Bischoff, K., Weinberg, V., & Rabow, M.W. (2013). Palliative and oncologic co-management: Symptom management for outpatients with cancer. Supportive Care in Cancer, 21, 3031–3037.

To assess the association between palliative care management, symptoms, and quality of life

Clinical records of patients referred for outpatient palliative care who had follow-up visits within 120 days of initial referral were included. Retrospective analysis of clinical data was done.

• N = 266
• MEAN AGE = 57.2 years (SD = 13.8 years)
• MALES: 46%, FEMALES: 54%
• KEY DISEASE CHARACTERISTICS: 59% had metastatic disease. Multiple cancer sites were included, and 68% were on active treatment. Median time since diagnosis was 17 months. Mean time of follow-up after initial visit was 41 days.

• SITE: Single site 
• SETTING TYPE: Outpatient 
• LOCATION: California

• PHASE OF CARE: Multiple phases of care
• APPLICATIONS: Palliative care

• Retrospective, descriptive

• Edmonton Symptom Assessment Scale

At the time of initial visit, average symptom scores were 2.9–5.8 (10-point scale). At the first follow-up visit, there was an average 0.67-point improvement in pain (p < .001), a 0.67-point improvement in fatigue (p < .001), a 0.94-point improvement in depression (p < .001), and a 0.89-point improvement in anxiety (p < .001). At least 50% of patients reported a greater than one-point improvement in symptoms by the first follow-up visit, and 16%–25% reported a one-point or greater worsening of symptoms. Among 142 patients who had a second follow-up visit, there was continued significant improvement from baseline symptom scores. Patients on active treatment had less improvement in fatigue than others (p = .02).
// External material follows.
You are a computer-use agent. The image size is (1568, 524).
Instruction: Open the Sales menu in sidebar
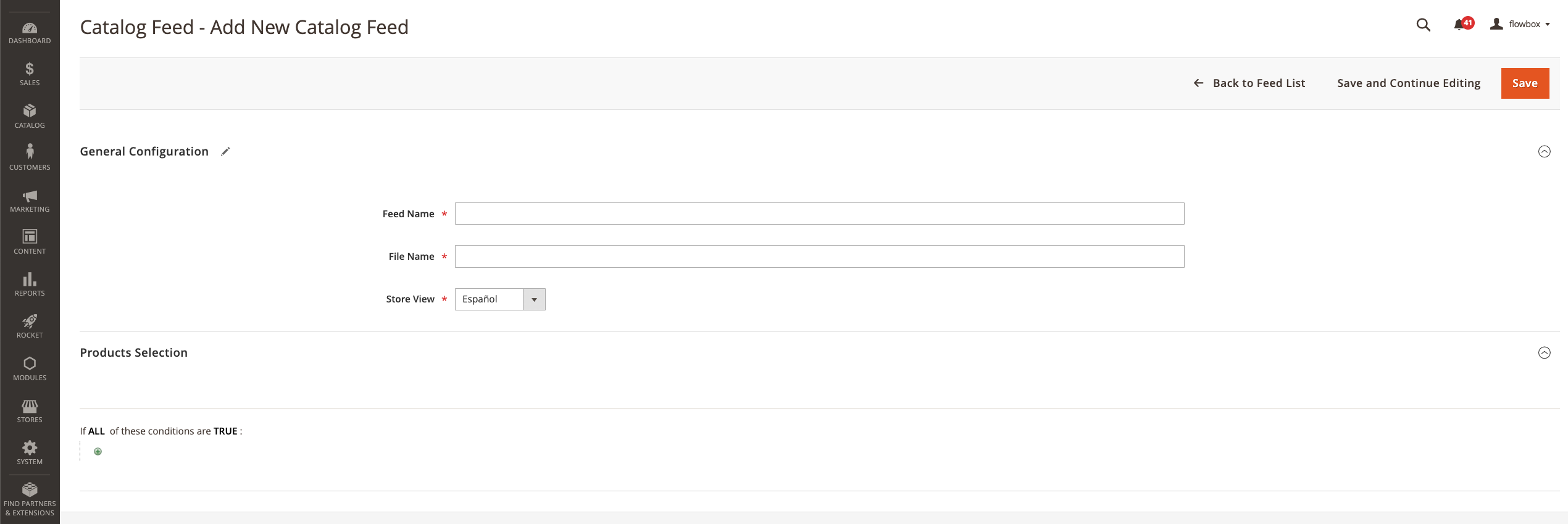click(30, 74)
Most patients who continued follow-up by palliative care demonstrated improvement in pain, fatigue, anxiety, and depression.
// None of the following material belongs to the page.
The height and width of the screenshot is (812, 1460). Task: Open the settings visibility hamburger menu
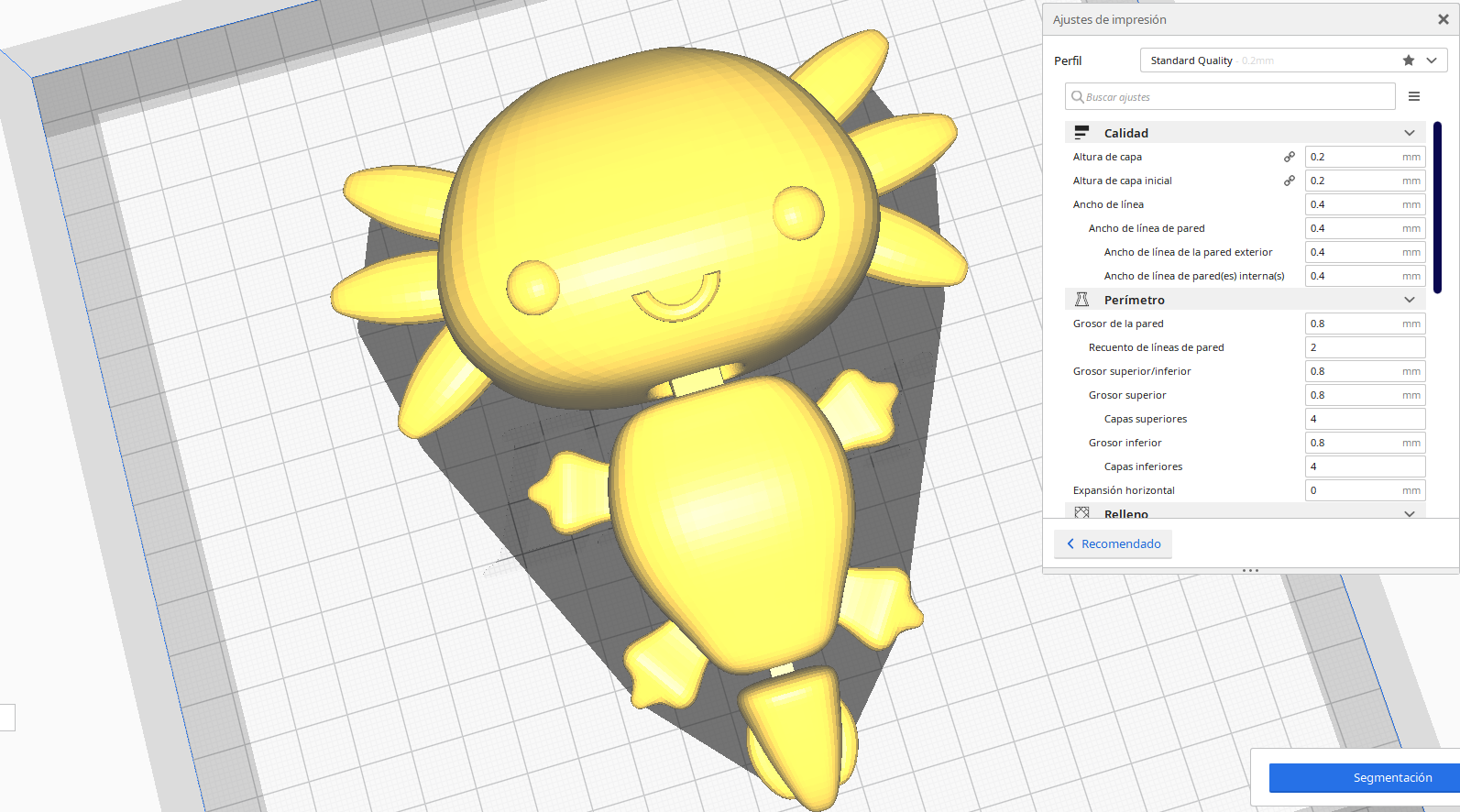click(x=1414, y=96)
• Risk of bias (no control group)
• Risk of bias (no blinding)
• Risk of bias (no random assignment)
• Risk of bias (sample characteristics)
• Other limitations/explanation: The study only included those patients referred who had follow-up visits in the palliative care clinic. It is possible that at least some of those who did not come back for another visit did not have symptom improvement, so results may be overestimated. The opposite also is possible. There was a lot of variability in the timing of follow-ups. A single symptom measure was used repeatedly; it is possible that the study had threats to validity because of testing effect and patient expectations. It is not known if oncologic providers made any changes in medications for symptom management, as palliative care follow-up visits were relatively infrequent.
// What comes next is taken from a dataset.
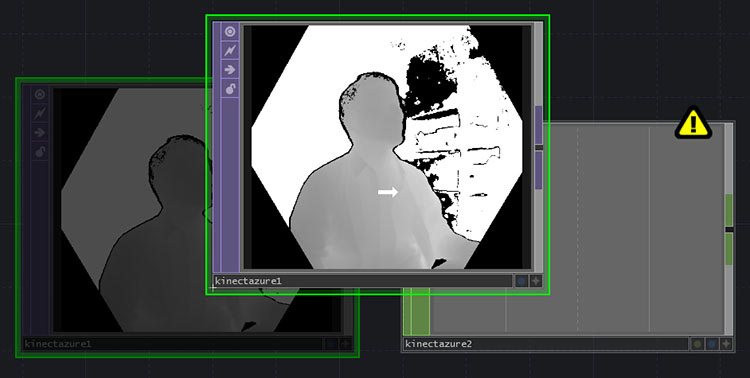Click arrow flag in kinectazure1 purple sidebar
This screenshot has height=378, width=750.
coord(230,69)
Palliative care, with attention to symptom management, has been shown to be effective in reducing symptom severity for the majority of patients. It is not clear, however, if formal palliative care services result in better outcomes than attention to symptom management in general. It would be expected that, whether provided by oncology or palliative care providers, focused attention on symptom management would result in improvement of symptoms. The optimum frequency of follow-up and timing for optimal symptom control has not been determined.